[Your assignment]
Without the pictures, print the lines from the one holding "You are a GUI" through the last line below, both included, exactly as they stand.
---
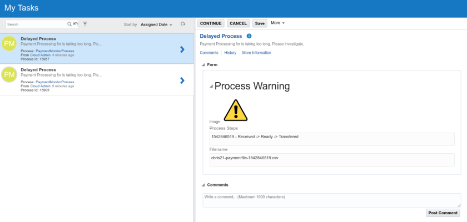Screen dimensions: 467x222
Task: Open task 15905 with its chevron arrow
Action: [182, 80]
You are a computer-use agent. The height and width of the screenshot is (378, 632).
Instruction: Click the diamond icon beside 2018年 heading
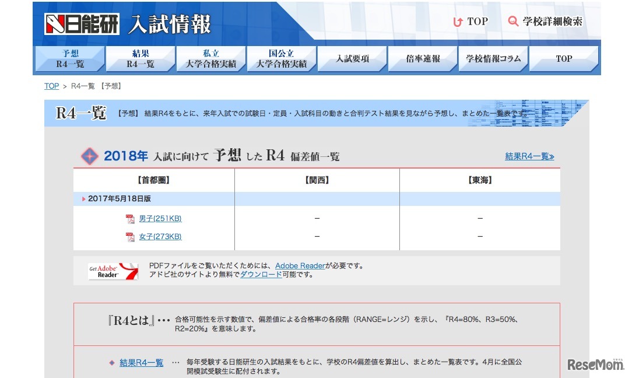click(x=90, y=156)
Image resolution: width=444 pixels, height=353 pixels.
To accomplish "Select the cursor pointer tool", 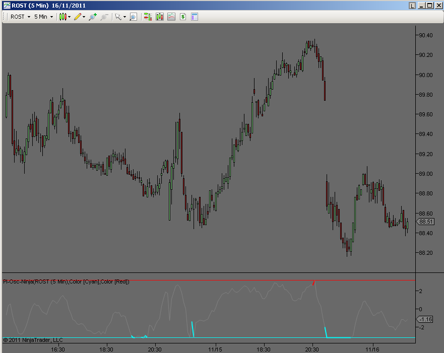I will click(118, 17).
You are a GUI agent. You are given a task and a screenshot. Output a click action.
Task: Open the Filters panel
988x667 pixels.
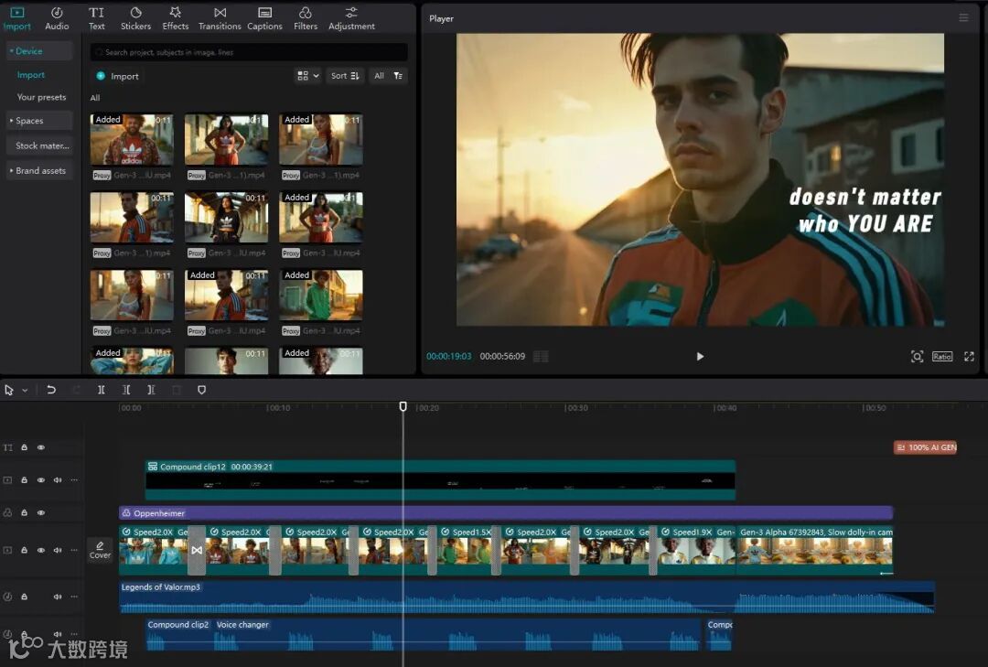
---
[Completed exercise]
You are a GUI agent. You are given a task and a screenshot. Output a click action.
Task: Open the Filters panel
988x667 pixels.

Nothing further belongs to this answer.